**SHORT TASK**:
Please reproduce the material below word for word, leaving out the pictures.

**RECORDS FOR THE EXERCISE**:
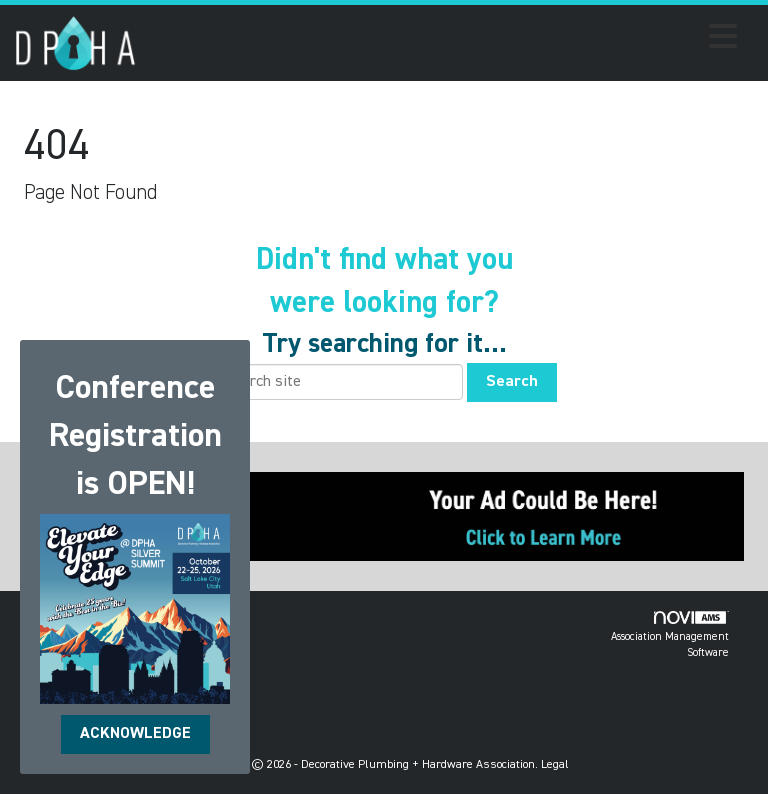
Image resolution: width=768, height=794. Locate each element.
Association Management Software (670, 634)
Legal (555, 765)
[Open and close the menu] (442, 40)
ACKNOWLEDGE (135, 734)
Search (512, 382)
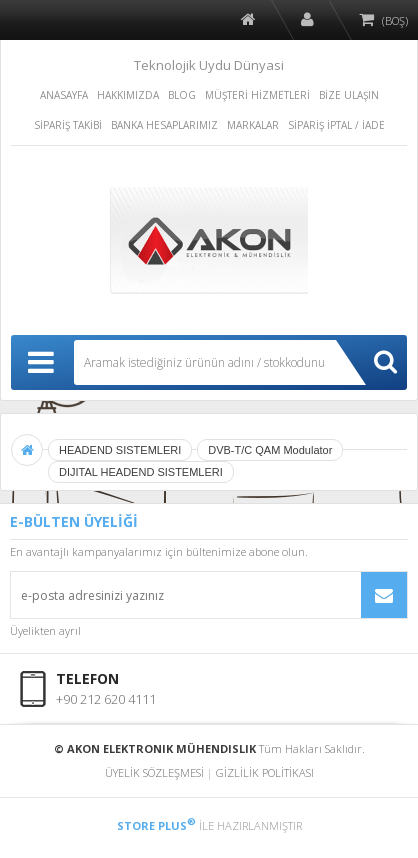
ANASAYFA (64, 95)
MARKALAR (253, 125)
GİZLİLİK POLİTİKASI (265, 772)
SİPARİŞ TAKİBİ (68, 125)
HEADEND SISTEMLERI (120, 450)
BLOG (182, 95)
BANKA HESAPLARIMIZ (164, 125)
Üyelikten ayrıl (45, 630)
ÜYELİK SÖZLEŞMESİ (154, 772)
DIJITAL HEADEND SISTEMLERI (141, 472)
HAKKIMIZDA (128, 95)
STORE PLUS (156, 825)
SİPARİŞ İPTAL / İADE (336, 125)
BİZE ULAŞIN (349, 95)
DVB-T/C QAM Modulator (270, 450)
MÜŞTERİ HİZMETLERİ (257, 95)
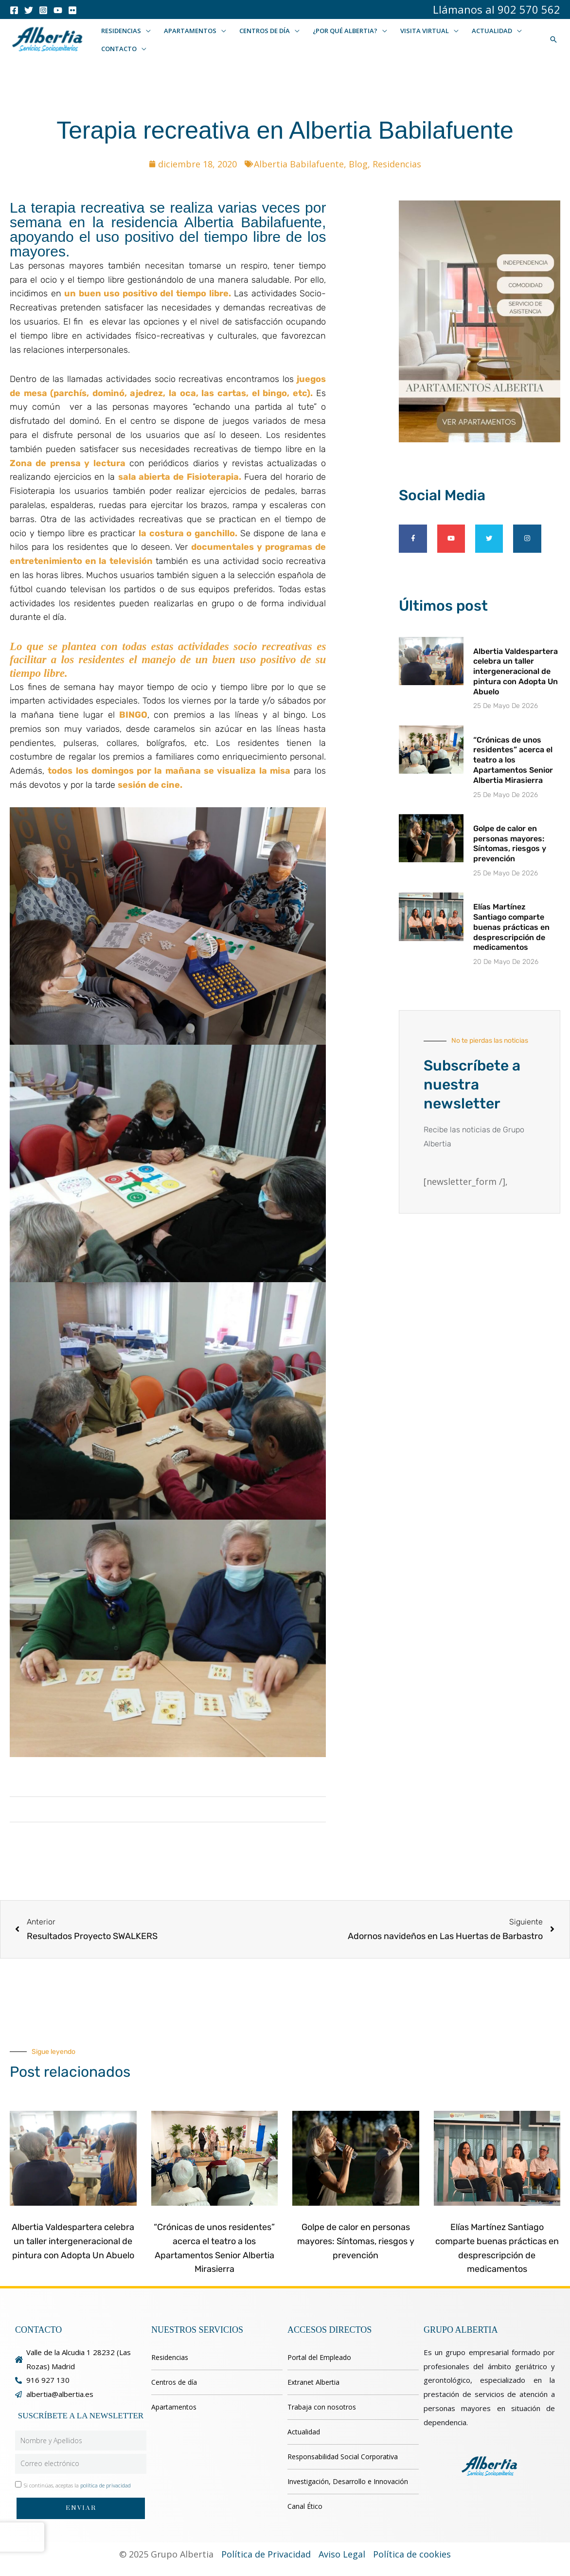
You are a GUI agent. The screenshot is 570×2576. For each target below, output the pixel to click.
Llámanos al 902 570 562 (496, 9)
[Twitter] (28, 10)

**TASK RESPONSE**:
Image resolution: width=768, height=794. Locate each element.
Association Management Software (670, 634)
Legal (555, 765)
[Open and close the menu] (442, 40)
ACKNOWLEDGE (135, 734)
Search (512, 382)
ANASAYFA (64, 95)
MARKALAR (253, 125)
GİZLİLİK POLİTİKASI (265, 772)
SİPARİŞ TAKİBİ (68, 125)
HEADEND SISTEMLERI (120, 450)
BLOG (182, 95)
BANKA HESAPLARIMIZ (164, 125)
Üyelikten ayrıl (45, 630)
ÜYELİK SÖZLEŞMESİ (154, 772)
DIJITAL HEADEND SISTEMLERI (141, 472)
HAKKIMIZDA (128, 95)
STORE PLUS (156, 825)
SİPARİŞ İPTAL / İADE (336, 125)
BİZE ULAŞIN (349, 95)
DVB-T/C QAM Modulator (270, 450)
MÜŞTERİ HİZMETLERİ (257, 95)
You are a GUI agent. The screenshot is 570×2576. For each target below, output the pixel to click.
Llámanos al 902 570 562 (496, 9)
[Twitter] (28, 10)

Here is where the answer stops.